The two countries also signed a ten-year defence framework agreement that enabled much closer defence cooperation. This agreement was renewed in 2015.
Since then, PM Modi and President Obama have taken defence cooperation to a much higher path. Joint military exercises designed to build confidence and enhance interoperability have been substantially increased.
In fact, the annual Malabar maritime security exercise, that now includes Japan besides India and the US, is being held in the South China Sea this week (June 9-16, 2016).
India has acquired over $10 billion worth of hi-tech weapons platforms and equipment; plans are being finalised for the US to help India with the design of an aircraft carrier and jet engines.
Notably, there has been no transfer of technology (ToT) yet, and India’s quest for state-of-the-art defence technology remains unfulfilled. It will take some time before India gets "license-free access to a wide range of dual-use technologies".
While the key policies underpinning the recognition of India as a major defence partner are not yet clear, it appears certain that defence cooperation between the two countries will be gradually broadened and deepened.
India and the US will join other strategic partners to formulate a cooperative security architecture for peace and stability in the Indo-Pacific region. Such a joint venture is necessary for the security of the global commons, including the freedom of navigation in the sea-lanes of communications that carry a large part of the world’s trade, security of airspace, unfettered use of cyber space and weapons-free outer space.
As a major user of the global commons, should China be willing to join hands with the nations of the Indo-Pacific as a partner in the joint efforts that are likely to be made for cooperative security, it should be welcomed.
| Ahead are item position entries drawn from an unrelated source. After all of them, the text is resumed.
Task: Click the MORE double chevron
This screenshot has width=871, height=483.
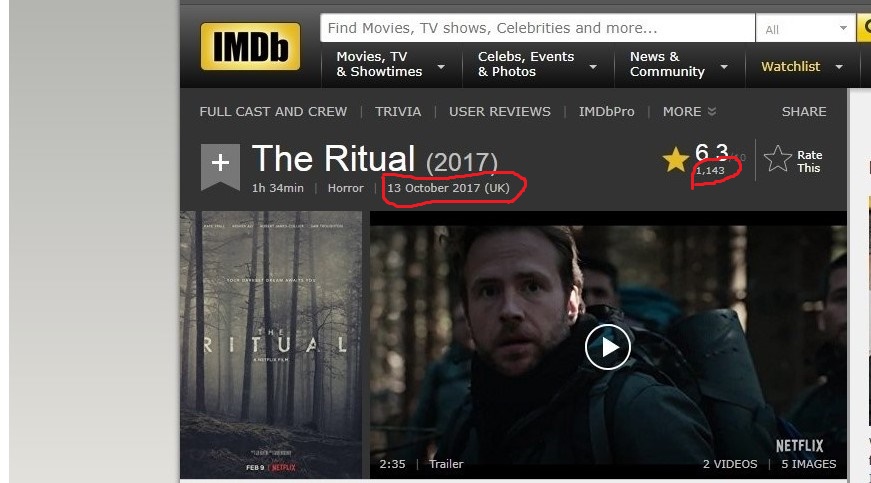Action: (712, 112)
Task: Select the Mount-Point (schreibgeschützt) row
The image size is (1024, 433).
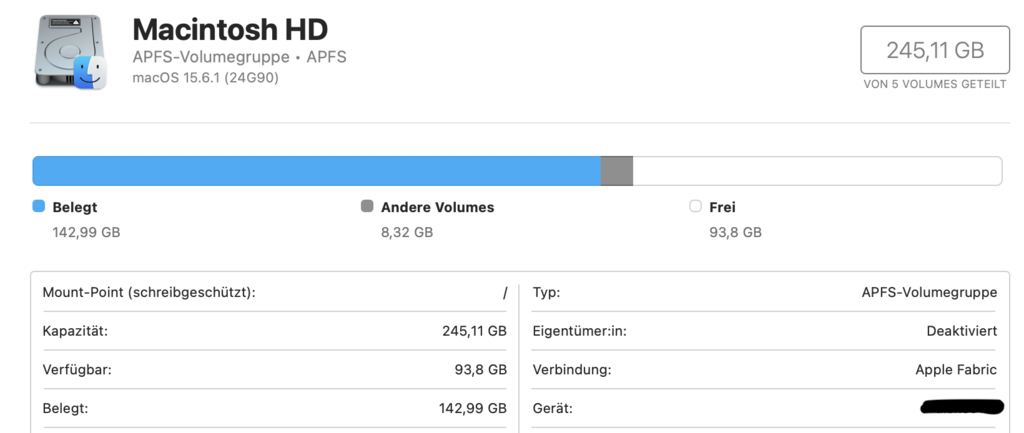Action: pyautogui.click(x=274, y=293)
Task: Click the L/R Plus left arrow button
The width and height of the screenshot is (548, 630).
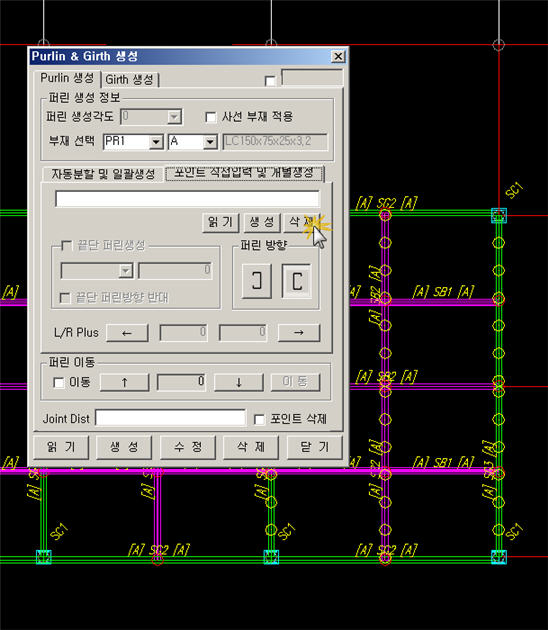Action: coord(127,333)
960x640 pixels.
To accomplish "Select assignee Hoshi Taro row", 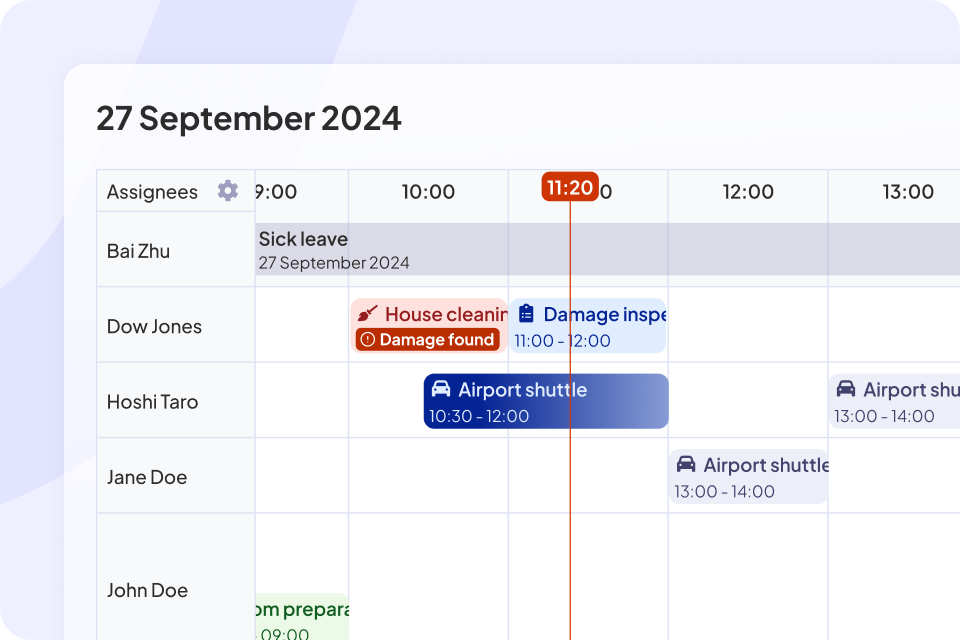I will (152, 402).
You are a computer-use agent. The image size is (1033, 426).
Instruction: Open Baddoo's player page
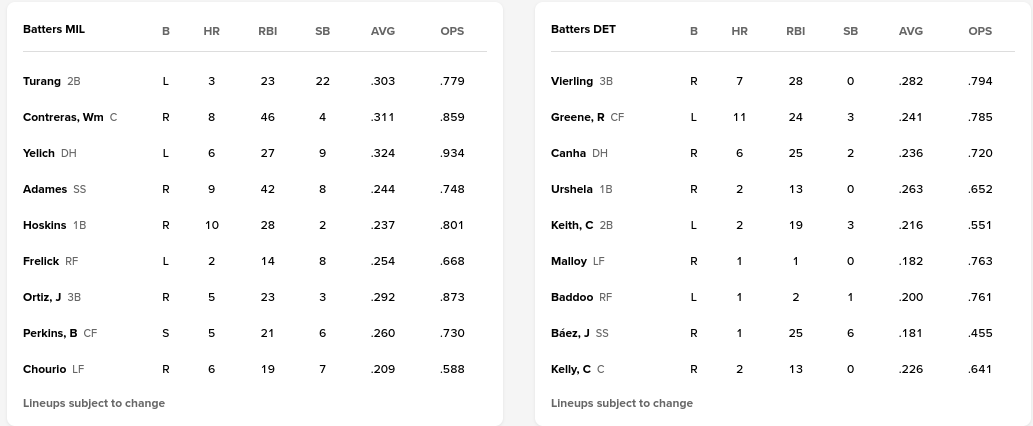tap(572, 297)
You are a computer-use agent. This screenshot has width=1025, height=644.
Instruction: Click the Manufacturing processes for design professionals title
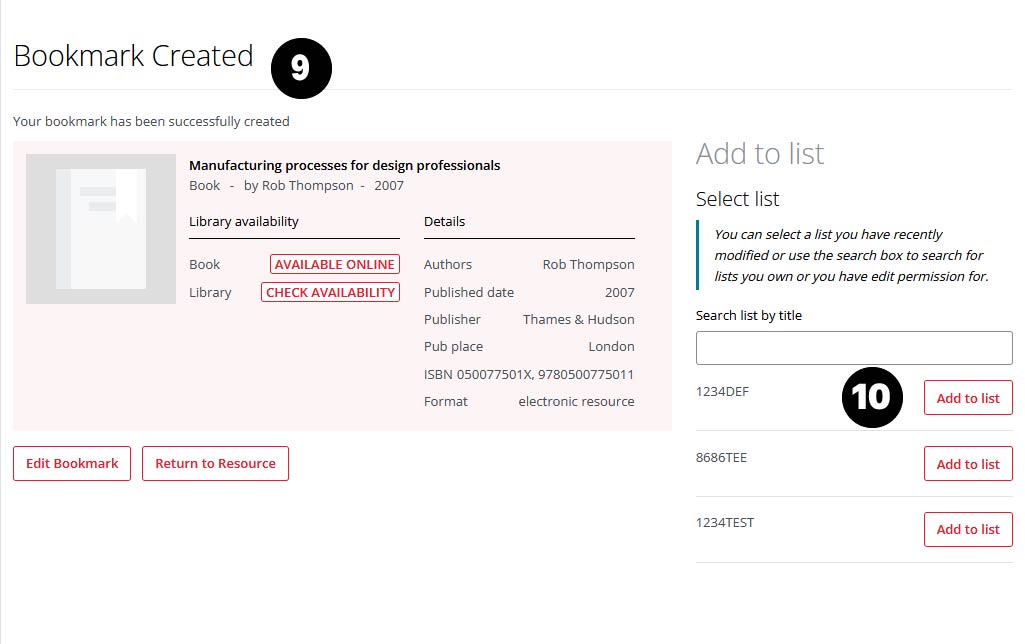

However, a militarily assertive China, afflicted with the middle Kingdom Syndrome, prefers to go it alone and is seeking to acquire primacy in the Indo-Pacific.
Logically, given the current as well as emerging threats and challenges and the mutuality of interests, the defence cooperation element of the India-US strategic partnership should be gradually propelled to the next higher orbit.
This will involve joint threat assessment, joint planning for likely contingencies and joint operations to overcome dangerous threats when the vital national interests of both countries are threatened.
India would like to limit such military interventions to its area of strategic interest extending from the South China Sea in the east to the Horn of Africa in the west. And, India would join a "coalition of the willing" only if a United Nations Security Council resolution cannot be obtained. However, even as India draws closer to the US, it must maintain its strategic autonomy.
Prime Minister AB Vajpayee had said that India and the US are natural allies. President Obama described the growing Indo-US relationship as the defining partnership of the 21st century. Prime Minister Manmohan Singh had called it as India’s principal strategic partnership.
Quoting Walt Whitman, Prime Minister Modi said in Washington that "the baton had given the signal" and, "There is a new symphony in play." And, perhaps it is, but it will take some time before the orchestra plays in harmony and its music resonates across the Indo-Pacific.